De su primera visita a Cuba, en 1981, convocado a presidir el jurado del Festival, recuerda la ocasión en que junto al director y coterráneo Leon Hirszman, fueron invitados a almorzar en la famosa Bodeguita del Medio

Autor:

Alejandro A. Madorrán Durán

A través de un videomensaje, el destacado cineasta brasileño Carlos Diegues, de 77 años, manifestó su alegría por haber recibido el Coral de Honor del 39 Festival Internacional del Nuevo Cine Latinoamericano. Impedido por razones familiares lamentó no haber podido viajar a la Isla, a la cual, según sus palabras, lo une un amor sincero además de una inevitable solidaridad política y social.

- Instrucción escrita 1 -
Traduce al inglés esta oración del fragmento sobre Carlos Diegues: «A través de un videomensaje, el destacado cineasta brasileño Carlos Diegues, de 77 años, manifestó su alegría por haber recibido el Coral de Honor del 39 Festival Internacional del Nuevo Cine Latinoamericano.»
- Instrucción escrita 2 -
Retoma el fragmento sobre Carlos Diegues justo después de su última oración y continúa el texto.

- Filas proporcionadas -
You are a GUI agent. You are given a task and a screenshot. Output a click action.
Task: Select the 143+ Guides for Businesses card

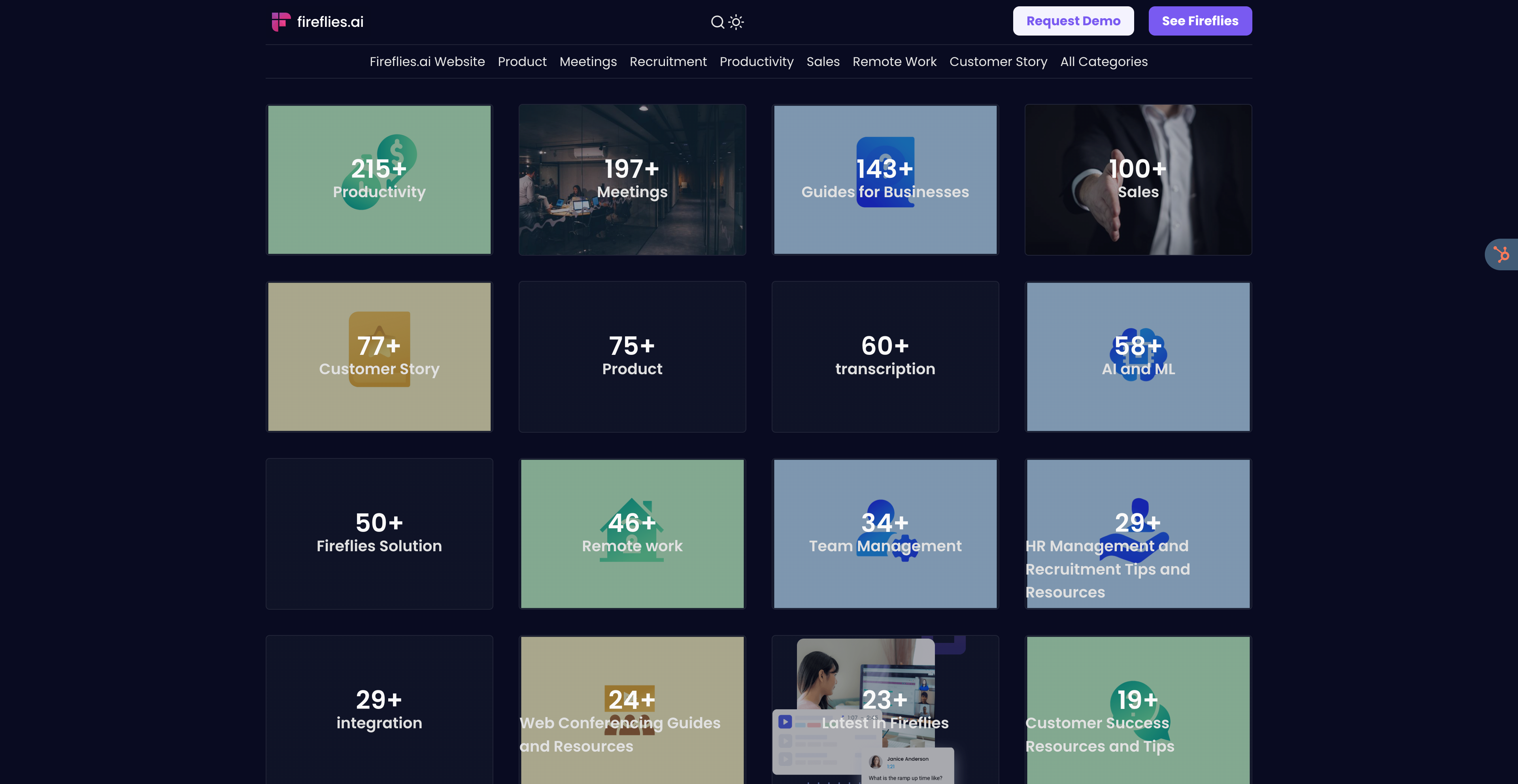pos(885,180)
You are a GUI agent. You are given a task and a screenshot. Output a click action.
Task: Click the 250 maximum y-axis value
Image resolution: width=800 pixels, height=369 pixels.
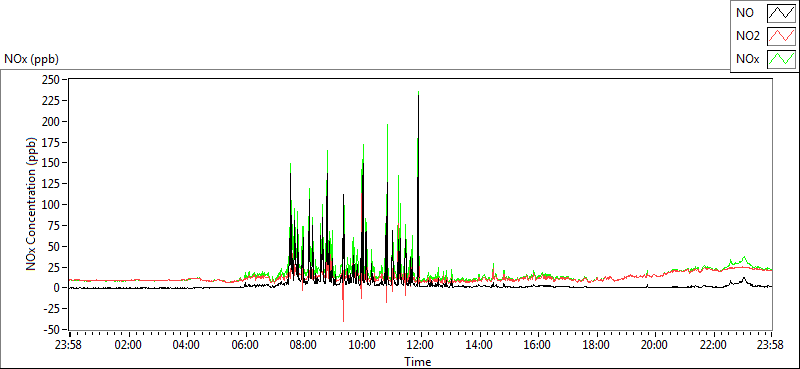click(53, 80)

- Respuesta 1 -
Through a video message, the prominent Brazilian filmmaker Carlos Diegues, 77, expressed his joy at having received the Honorary Coral of the 39th International Festival of New Latin American Cinema.

- Respuesta 2 -
De su primera visita a Cuba, en 1981, convocado a presidir el jurado del Festival, recuerda la ocasión en que junto al director y coterráneo Leon Hirszman, fueron invitados a almorzar en la famosa Bodeguita del Medio. Cuenta Cacá, como también se le conoce, que «tomados por la comida que nos servían y por las canciones que escuchábamos, mal percibimos que nos embriagábamos un poco con el generoso ron que bebíamos casi sin pausa. Al final de la tarde, al dejar la Bodeguita, con el sol desvaído y las sombras nocturnas tomando la ciudad, miramos alrededor los declives y la gente que subía y bajaba moviendo la cadera y sonriéndose de forma natural. Hirszman abrió los brazos y con su eterna voz dulce me preguntó susurrando: “¿Cómo es que de repente estamos en Bahía?”. Estábamos en un lugar que conocíamos bien sin que nunca hubiéramos estado allí.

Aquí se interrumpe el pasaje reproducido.